Records contained in a dataset:

[Start of Attachment]

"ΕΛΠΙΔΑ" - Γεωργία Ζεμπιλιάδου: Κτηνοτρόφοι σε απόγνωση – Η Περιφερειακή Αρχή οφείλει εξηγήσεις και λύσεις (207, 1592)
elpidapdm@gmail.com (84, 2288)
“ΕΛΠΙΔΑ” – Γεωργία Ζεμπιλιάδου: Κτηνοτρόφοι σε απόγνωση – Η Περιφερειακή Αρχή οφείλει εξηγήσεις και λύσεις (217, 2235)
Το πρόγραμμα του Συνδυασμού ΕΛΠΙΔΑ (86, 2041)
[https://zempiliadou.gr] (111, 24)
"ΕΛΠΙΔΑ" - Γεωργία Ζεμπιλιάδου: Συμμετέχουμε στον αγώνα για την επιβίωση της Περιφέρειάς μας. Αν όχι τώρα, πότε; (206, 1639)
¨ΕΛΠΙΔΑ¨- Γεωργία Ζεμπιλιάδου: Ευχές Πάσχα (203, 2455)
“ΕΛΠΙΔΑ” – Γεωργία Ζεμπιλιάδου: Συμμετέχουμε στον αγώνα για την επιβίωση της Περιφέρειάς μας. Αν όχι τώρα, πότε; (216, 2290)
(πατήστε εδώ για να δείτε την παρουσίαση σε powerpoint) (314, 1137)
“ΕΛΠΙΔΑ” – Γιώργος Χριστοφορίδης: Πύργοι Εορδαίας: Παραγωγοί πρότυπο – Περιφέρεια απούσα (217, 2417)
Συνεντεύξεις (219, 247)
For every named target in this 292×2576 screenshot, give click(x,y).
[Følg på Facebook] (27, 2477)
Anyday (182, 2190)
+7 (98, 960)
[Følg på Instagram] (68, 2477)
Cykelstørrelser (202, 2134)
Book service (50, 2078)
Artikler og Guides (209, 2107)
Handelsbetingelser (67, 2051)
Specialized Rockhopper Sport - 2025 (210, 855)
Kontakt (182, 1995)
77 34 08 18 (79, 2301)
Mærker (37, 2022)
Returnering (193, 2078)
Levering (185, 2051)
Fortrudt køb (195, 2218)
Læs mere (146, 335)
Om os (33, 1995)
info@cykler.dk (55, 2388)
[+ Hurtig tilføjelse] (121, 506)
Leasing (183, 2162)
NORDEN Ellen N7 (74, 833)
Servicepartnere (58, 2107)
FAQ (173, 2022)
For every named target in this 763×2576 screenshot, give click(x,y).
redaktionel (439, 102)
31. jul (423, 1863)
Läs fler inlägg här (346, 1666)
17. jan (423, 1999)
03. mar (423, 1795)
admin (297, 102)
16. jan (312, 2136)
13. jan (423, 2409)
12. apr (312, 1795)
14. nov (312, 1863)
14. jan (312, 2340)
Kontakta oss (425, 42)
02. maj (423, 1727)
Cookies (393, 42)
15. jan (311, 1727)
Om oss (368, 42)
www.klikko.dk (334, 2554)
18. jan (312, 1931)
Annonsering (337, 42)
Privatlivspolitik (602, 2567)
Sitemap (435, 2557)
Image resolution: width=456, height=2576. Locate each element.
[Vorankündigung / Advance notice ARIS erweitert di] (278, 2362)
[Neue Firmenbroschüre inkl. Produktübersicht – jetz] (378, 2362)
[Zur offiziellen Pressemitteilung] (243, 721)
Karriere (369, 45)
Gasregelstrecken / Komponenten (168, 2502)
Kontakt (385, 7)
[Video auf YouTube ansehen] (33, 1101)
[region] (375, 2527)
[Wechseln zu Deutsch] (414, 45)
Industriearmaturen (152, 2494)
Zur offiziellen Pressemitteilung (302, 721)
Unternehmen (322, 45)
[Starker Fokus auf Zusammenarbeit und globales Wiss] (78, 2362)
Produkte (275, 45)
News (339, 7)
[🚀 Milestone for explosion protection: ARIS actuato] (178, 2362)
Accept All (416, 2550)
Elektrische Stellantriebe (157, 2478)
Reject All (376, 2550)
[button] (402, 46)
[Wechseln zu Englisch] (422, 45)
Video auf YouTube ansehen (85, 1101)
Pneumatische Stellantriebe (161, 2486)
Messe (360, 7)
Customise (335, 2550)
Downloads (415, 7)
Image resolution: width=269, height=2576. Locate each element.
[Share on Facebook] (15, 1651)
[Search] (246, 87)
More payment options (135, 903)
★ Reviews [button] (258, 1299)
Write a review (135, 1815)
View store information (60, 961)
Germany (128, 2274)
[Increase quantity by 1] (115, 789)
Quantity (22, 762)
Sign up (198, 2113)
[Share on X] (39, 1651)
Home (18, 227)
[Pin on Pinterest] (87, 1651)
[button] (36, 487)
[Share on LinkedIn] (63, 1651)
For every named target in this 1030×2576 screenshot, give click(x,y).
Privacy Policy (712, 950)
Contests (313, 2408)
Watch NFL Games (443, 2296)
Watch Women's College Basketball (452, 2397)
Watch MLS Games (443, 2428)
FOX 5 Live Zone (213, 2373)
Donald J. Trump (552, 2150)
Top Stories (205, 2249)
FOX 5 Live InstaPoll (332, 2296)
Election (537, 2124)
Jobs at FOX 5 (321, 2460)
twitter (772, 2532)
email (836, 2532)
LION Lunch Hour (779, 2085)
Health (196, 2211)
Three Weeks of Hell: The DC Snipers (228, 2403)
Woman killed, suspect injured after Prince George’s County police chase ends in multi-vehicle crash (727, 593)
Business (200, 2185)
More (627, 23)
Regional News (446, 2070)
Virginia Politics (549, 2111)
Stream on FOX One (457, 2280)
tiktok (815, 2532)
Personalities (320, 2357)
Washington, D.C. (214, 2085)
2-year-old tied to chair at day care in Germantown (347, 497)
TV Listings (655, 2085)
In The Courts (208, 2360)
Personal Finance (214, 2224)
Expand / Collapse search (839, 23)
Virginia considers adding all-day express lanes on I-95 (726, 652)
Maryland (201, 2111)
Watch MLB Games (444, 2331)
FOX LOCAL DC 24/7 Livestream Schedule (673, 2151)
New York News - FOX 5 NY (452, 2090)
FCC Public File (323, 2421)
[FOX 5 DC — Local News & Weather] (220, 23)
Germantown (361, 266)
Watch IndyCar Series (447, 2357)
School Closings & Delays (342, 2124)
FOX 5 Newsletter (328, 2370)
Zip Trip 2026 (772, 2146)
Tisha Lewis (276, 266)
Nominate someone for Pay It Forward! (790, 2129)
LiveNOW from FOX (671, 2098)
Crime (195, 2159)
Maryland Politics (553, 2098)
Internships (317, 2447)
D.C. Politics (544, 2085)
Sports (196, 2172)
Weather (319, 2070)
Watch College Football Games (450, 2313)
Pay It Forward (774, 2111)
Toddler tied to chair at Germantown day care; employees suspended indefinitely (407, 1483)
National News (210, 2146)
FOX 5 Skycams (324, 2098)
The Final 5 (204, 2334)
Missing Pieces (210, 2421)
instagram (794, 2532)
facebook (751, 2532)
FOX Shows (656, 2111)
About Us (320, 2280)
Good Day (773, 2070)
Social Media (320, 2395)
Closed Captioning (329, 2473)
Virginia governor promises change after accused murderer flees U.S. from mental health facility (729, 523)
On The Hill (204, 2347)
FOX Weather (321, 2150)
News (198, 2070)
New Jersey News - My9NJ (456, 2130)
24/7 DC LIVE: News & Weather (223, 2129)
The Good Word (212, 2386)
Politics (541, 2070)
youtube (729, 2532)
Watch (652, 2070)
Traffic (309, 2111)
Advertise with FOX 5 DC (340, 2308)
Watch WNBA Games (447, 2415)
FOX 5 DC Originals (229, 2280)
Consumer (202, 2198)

[End of Attachment]

All of the data above should be transcribed exactly.

"ΕΛΠΙΔΑ" - Γεωργία Ζεμπιλιάδου: Κτηνοτρόφοι σε απόγνωση – Η Περιφερειακή Αρχή οφείλει εξηγήσεις και λύσεις (207, 1592)
elpidapdm@gmail.com (84, 2288)
“ΕΛΠΙΔΑ” – Γεωργία Ζεμπιλιάδου: Κτηνοτρόφοι σε απόγνωση – Η Περιφερειακή Αρχή οφείλει εξηγήσεις και λύσεις (217, 2235)
Το πρόγραμμα του Συνδυασμού ΕΛΠΙΔΑ (86, 2041)
[https://zempiliadou.gr] (111, 24)
"ΕΛΠΙΔΑ" - Γεωργία Ζεμπιλιάδου: Συμμετέχουμε στον αγώνα για την επιβίωση της Περιφέρειάς μας. Αν όχι τώρα, πότε; (206, 1639)
¨ΕΛΠΙΔΑ¨- Γεωργία Ζεμπιλιάδου: Ευχές Πάσχα (203, 2455)
“ΕΛΠΙΔΑ” – Γεωργία Ζεμπιλιάδου: Συμμετέχουμε στον αγώνα για την επιβίωση της Περιφέρειάς μας. Αν όχι τώρα, πότε; (216, 2290)
(πατήστε εδώ για να δείτε την παρουσίαση σε powerpoint) (314, 1137)
“ΕΛΠΙΔΑ” – Γιώργος Χριστοφορίδης: Πύργοι Εορδαίας: Παραγωγοί πρότυπο – Περιφέρεια απούσα (217, 2417)
Συνεντεύξεις (219, 247)
For every named target in this 292×2576 screenshot, give click(x,y).
[Følg på Facebook] (27, 2477)
Anyday (182, 2190)
+7 (98, 960)
[Følg på Instagram] (68, 2477)
Cykelstørrelser (202, 2134)
Book service (50, 2078)
Artikler og Guides (209, 2107)
Handelsbetingelser (67, 2051)
Specialized Rockhopper Sport - 2025 (210, 855)
Kontakt (182, 1995)
77 34 08 18 (79, 2301)
Mærker (37, 2022)
Returnering (193, 2078)
Levering (185, 2051)
Fortrudt køb (195, 2218)
Læs mere (146, 335)
Om os (33, 1995)
info@cykler.dk (55, 2388)
[+ Hurtig tilføjelse] (121, 506)
Leasing (183, 2162)
NORDEN Ellen N7 (74, 833)
Servicepartnere (58, 2107)
FAQ (173, 2022)
For every named target in this 763×2576 screenshot, give click(x,y).
redaktionel (439, 102)
31. jul (423, 1863)
Läs fler inlägg här (346, 1666)
17. jan (423, 1999)
03. mar (423, 1795)
admin (297, 102)
16. jan (312, 2136)
13. jan (423, 2409)
12. apr (312, 1795)
14. nov (312, 1863)
14. jan (312, 2340)
Kontakta oss (425, 42)
02. maj (423, 1727)
Cookies (393, 42)
15. jan (311, 1727)
Om oss (368, 42)
www.klikko.dk (334, 2554)
18. jan (312, 1931)
Annonsering (337, 42)
Privatlivspolitik (602, 2567)
Sitemap (435, 2557)
Image resolution: width=456, height=2576. Locate each element.
[Vorankündigung / Advance notice ARIS erweitert di] (278, 2362)
[Neue Firmenbroschüre inkl. Produktübersicht – jetz] (378, 2362)
[Zur offiziellen Pressemitteilung] (243, 721)
Karriere (369, 45)
Gasregelstrecken / Komponenten (168, 2502)
Kontakt (385, 7)
[Video auf YouTube ansehen] (33, 1101)
[region] (375, 2527)
[Wechseln zu Deutsch] (414, 45)
Industriearmaturen (152, 2494)
Zur offiziellen Pressemitteilung (302, 721)
Unternehmen (322, 45)
[Starker Fokus auf Zusammenarbeit und globales Wiss] (78, 2362)
Produkte (275, 45)
News (339, 7)
[🚀 Milestone for explosion protection: ARIS actuato] (178, 2362)
Accept All (416, 2550)
Elektrische Stellantriebe (157, 2478)
Reject All (376, 2550)
[button] (402, 46)
[Wechseln zu Englisch] (422, 45)
Video auf YouTube ansehen (85, 1101)
Pneumatische Stellantriebe (161, 2486)
Messe (360, 7)
Customise (335, 2550)
Downloads (415, 7)
Image resolution: width=269, height=2576. Locate each element.
[Share on Facebook] (15, 1651)
[Search] (246, 87)
More payment options (135, 903)
★ Reviews [button] (258, 1299)
Write a review (135, 1815)
View store information (60, 961)
Germany (128, 2274)
[Increase quantity by 1] (115, 789)
Quantity (22, 762)
Sign up (198, 2113)
[Share on X] (39, 1651)
Home (18, 227)
[Pin on Pinterest] (87, 1651)
[button] (36, 487)
[Share on LinkedIn] (63, 1651)
For every named target in this 1030×2576 screenshot, give click(x,y).
Privacy Policy (712, 950)
Contests (313, 2408)
Watch NFL Games (443, 2296)
Watch Women's College Basketball (452, 2397)
Watch MLS Games (443, 2428)
FOX 5 Live Zone (213, 2373)
Donald J. Trump (552, 2150)
Top Stories (205, 2249)
FOX 5 Live InstaPoll (332, 2296)
Election (537, 2124)
Jobs at FOX 5 (321, 2460)
twitter (772, 2532)
email (836, 2532)
LION Lunch Hour (779, 2085)
Health (196, 2211)
Three Weeks of Hell: The DC Snipers (228, 2403)
Woman killed, suspect injured after Prince George’s County police chase ends in multi-vehicle crash (727, 593)
Business (200, 2185)
More (627, 23)
Regional News (446, 2070)
Virginia Politics (549, 2111)
Stream on FOX One (457, 2280)
tiktok (815, 2532)
Personalities (320, 2357)
Washington, D.C. (214, 2085)
2-year-old tied to chair at day care in Germantown (347, 497)
TV Listings (655, 2085)
In The Courts (208, 2360)
Personal Finance (214, 2224)
Expand / Collapse search (839, 23)
Virginia considers adding all-day express lanes on I-95 (726, 652)
Maryland (201, 2111)
Watch MLB Games (444, 2331)
FOX LOCAL DC 24/7 Livestream Schedule (673, 2151)
New York News - FOX 5 NY (452, 2090)
FCC Public File (323, 2421)
[FOX 5 DC — Local News & Weather] (220, 23)
Germantown (361, 266)
Watch IndyCar Series (447, 2357)
School Closings & Delays (342, 2124)
FOX 5 Newsletter (328, 2370)
Zip Trip 2026 (772, 2146)
Tisha Lewis (276, 266)
Nominate someone for Pay It Forward! (790, 2129)
LiveNOW from FOX (671, 2098)
Crime (195, 2159)
Maryland Politics (553, 2098)
Internships (317, 2447)
D.C. Politics (544, 2085)
Sports (196, 2172)
Weather (319, 2070)
Watch College Football Games (450, 2313)
Pay It Forward (774, 2111)
Toddler tied to chair at Germantown day care; employees suspended indefinitely (407, 1483)
National News (210, 2146)
FOX 5 Skycams (324, 2098)
The Final 5 (204, 2334)
Missing Pieces (210, 2421)
instagram (794, 2532)
facebook (751, 2532)
FOX Shows (656, 2111)
About Us (320, 2280)
Good Day (773, 2070)
Social Media (320, 2395)
Closed Captioning (329, 2473)
Virginia governor promises change after accused murderer flees U.S. from mental health facility (729, 523)
On The Hill (204, 2347)
FOX Weather (321, 2150)
News (198, 2070)
New Jersey News - My9NJ (456, 2130)
24/7 DC LIVE: News & Weather (223, 2129)
The Good Word (212, 2386)
Politics (541, 2070)
youtube (729, 2532)
Watch (652, 2070)
Traffic (309, 2111)
Advertise with FOX 5 DC (340, 2308)
Watch WNBA Games (447, 2415)
FOX 5 DC Originals (229, 2280)
Consumer (202, 2198)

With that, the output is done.